SELECTED TEXT:
Exemplary Embodiment, FIG. 7

FIG. 7 shows an example embodiment of an arrangement for 3D de-compression. Input used in the example arrangement includes multi-view video, i.e. multiple camera views coded together, extra information, such as depth information for view synthesis; and metadata. The multi-view video is decoded using a conventional 2D video decoder, which is selected according to the signaling in the meta information. The decoded video frames are then re-arranged into the separate multiple views comprised in the input multi-view video, in a 2D-to-3D multiplexer. The extra information is also decoded, using a conventional 2D video decoder, as signaled in the metadata, and re-arranged as signaled in the metadata. Both the decoded and re-arranged multi-view video and extra information are fed into the view synthesis, which creates a number of views as required. The synthesized views are then sent to a display. Alternatively, the view synthesis module may be controlled based on user input, to synthesize e.g. only one view, as requested by a user. The availability of multiple views and potentially metadata such as depth data, disparity data, occlusion data, transparency data, could be signaled in a signaling section of the 3D data stream, e.g. a 3D SEI (supplemental enhancement information) message in case of H.264/AVC, or a 3D header section in a file in case of file storage. Such SEI or header sections could indicate to the 3D decoder which components are carried in the 3D data stream, and how they can be identified, e.g. by parsing and interpreting video packet headers, NALunit headers, RTP headers, or alike.

STATED EXERCISE A:
Answer these questions from the passage on 3D de-compression:
(i) What kind of decoder is used to decode the multi-view video?
(ii) Where are the synthesized views sent?
(iii) In the case of H.264/AVC, what message could signal the availability of multiple views and metadata?
STATED EXERCISE B:
Count the lines in the records that contain the word "value".

Element and text position data:
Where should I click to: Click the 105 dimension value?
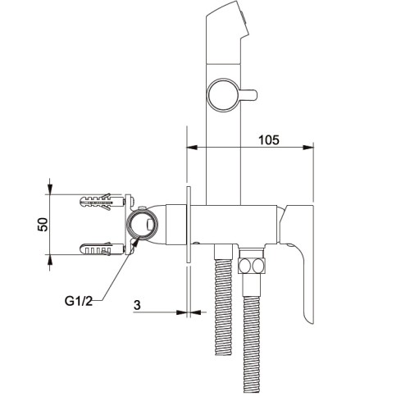pyautogui.click(x=269, y=139)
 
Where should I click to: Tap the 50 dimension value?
pyautogui.click(x=43, y=225)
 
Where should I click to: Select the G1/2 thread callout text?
pyautogui.click(x=79, y=301)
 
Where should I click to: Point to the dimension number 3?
pyautogui.click(x=137, y=305)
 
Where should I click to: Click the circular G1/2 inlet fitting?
pyautogui.click(x=142, y=225)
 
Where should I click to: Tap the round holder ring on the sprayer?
pyautogui.click(x=222, y=95)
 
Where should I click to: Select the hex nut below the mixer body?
pyautogui.click(x=252, y=266)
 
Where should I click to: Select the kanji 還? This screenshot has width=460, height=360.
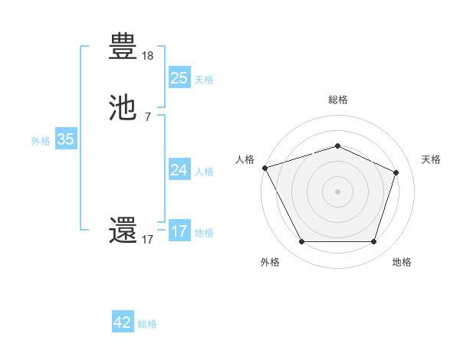123,230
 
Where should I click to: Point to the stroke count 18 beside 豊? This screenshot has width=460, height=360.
148,56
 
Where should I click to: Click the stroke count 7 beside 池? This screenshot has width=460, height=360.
148,116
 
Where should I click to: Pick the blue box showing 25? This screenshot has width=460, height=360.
179,77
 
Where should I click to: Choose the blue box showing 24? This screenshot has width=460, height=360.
179,170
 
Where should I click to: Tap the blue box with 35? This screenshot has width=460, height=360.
65,139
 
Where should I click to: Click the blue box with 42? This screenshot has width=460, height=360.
123,322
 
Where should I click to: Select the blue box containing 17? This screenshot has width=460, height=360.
179,231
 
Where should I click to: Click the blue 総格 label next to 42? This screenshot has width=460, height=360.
147,324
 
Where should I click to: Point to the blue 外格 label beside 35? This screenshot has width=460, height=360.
41,141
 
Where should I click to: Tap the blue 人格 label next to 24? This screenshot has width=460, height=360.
204,172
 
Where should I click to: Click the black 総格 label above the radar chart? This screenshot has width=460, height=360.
337,100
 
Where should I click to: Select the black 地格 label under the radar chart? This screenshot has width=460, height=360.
402,262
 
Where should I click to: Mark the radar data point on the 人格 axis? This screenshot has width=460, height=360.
264,168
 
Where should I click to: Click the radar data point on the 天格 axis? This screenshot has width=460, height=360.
396,172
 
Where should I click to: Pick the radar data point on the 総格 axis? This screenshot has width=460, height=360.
337,146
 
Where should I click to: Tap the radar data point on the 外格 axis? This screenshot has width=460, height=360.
301,242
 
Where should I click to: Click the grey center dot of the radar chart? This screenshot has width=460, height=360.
337,191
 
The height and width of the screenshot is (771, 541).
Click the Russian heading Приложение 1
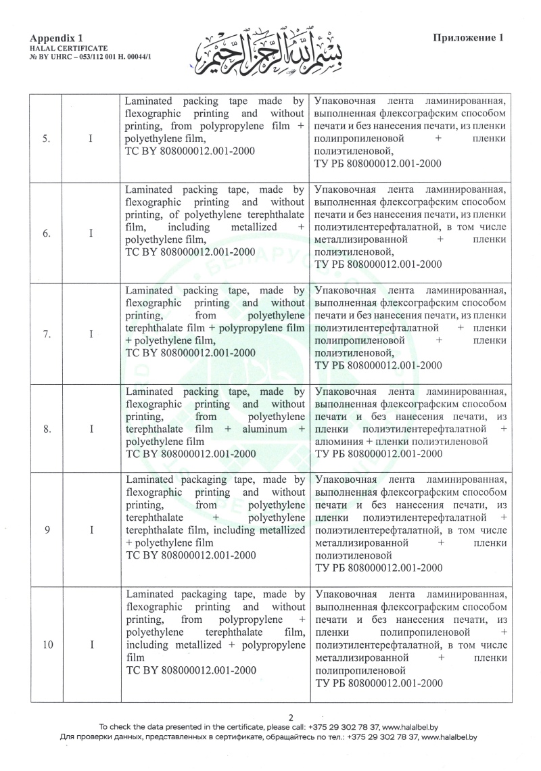pyautogui.click(x=469, y=39)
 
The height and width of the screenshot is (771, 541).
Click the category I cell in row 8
pyautogui.click(x=91, y=428)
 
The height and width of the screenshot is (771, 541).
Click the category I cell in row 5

RIGHT ANSWER A:
(i) A conventional 2D video decoder
(ii) To a display
(iii) A 3D SEI (supplemental enhancement information) message

RIGHT ANSWER B:
2